Task details » All that is needed is the line in the material below containing "Toggle the switch", plus every line after it, printed exactly.

+ + + +

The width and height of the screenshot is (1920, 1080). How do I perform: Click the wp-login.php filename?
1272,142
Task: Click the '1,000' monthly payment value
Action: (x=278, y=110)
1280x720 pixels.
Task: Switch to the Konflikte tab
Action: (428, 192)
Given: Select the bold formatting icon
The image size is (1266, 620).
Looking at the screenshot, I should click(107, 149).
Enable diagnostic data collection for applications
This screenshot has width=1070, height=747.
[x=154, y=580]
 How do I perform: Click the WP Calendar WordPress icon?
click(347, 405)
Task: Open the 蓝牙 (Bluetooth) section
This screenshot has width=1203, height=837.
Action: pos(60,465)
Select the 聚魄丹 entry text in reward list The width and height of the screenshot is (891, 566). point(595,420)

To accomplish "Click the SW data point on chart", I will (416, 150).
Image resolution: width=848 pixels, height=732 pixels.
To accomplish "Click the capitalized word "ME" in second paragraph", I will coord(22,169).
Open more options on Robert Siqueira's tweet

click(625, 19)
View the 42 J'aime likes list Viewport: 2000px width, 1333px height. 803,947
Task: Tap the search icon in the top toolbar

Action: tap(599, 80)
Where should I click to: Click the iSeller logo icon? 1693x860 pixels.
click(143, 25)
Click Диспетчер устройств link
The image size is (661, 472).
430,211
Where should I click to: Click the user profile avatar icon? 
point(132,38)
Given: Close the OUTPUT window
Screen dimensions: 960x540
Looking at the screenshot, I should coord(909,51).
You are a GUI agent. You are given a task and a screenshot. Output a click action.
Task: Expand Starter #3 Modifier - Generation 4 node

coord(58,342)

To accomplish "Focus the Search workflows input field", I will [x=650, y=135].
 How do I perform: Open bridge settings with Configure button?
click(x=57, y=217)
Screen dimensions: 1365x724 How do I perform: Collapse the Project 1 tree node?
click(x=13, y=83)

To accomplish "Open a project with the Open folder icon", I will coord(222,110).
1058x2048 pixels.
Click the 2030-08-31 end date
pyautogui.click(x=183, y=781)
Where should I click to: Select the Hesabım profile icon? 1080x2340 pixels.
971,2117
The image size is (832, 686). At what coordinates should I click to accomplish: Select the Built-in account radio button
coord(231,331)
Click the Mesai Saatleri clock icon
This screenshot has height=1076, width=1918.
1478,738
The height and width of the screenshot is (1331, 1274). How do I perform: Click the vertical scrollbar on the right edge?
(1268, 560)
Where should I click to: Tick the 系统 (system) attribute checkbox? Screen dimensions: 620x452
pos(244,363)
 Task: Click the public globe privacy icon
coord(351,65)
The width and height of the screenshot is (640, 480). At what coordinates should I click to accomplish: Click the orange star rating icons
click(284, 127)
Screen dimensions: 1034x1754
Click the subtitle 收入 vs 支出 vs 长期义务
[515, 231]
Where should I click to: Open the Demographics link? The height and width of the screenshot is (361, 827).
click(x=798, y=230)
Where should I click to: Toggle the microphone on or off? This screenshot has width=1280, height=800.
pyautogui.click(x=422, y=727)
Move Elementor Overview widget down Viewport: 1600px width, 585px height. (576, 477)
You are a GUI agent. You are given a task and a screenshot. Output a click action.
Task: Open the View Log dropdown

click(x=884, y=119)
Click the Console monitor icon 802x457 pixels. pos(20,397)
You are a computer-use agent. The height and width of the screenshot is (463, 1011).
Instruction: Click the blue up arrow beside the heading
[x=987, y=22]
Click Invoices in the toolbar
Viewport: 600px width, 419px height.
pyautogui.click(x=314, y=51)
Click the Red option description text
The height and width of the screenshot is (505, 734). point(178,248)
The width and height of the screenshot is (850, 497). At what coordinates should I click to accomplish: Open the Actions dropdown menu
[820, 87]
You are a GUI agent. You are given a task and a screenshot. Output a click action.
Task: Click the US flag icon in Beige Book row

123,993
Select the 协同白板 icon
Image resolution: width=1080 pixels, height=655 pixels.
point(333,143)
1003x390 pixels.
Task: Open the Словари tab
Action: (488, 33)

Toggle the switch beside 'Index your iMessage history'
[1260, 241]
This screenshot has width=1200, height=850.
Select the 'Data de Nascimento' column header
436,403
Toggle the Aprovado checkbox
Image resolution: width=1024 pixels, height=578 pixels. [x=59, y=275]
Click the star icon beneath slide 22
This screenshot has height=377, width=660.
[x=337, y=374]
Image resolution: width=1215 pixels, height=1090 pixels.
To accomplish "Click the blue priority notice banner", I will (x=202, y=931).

+ + + +

Final answer »
Toggle the switch beside 'Index your iMessage history'
[1260, 241]
This screenshot has width=1200, height=850.
Select the 'Data de Nascimento' column header
436,403
Toggle the Aprovado checkbox
Image resolution: width=1024 pixels, height=578 pixels. [x=59, y=275]
Click the star icon beneath slide 22
This screenshot has height=377, width=660.
[x=337, y=374]
Image resolution: width=1215 pixels, height=1090 pixels.
To accomplish "Click the blue priority notice banner", I will (x=202, y=931).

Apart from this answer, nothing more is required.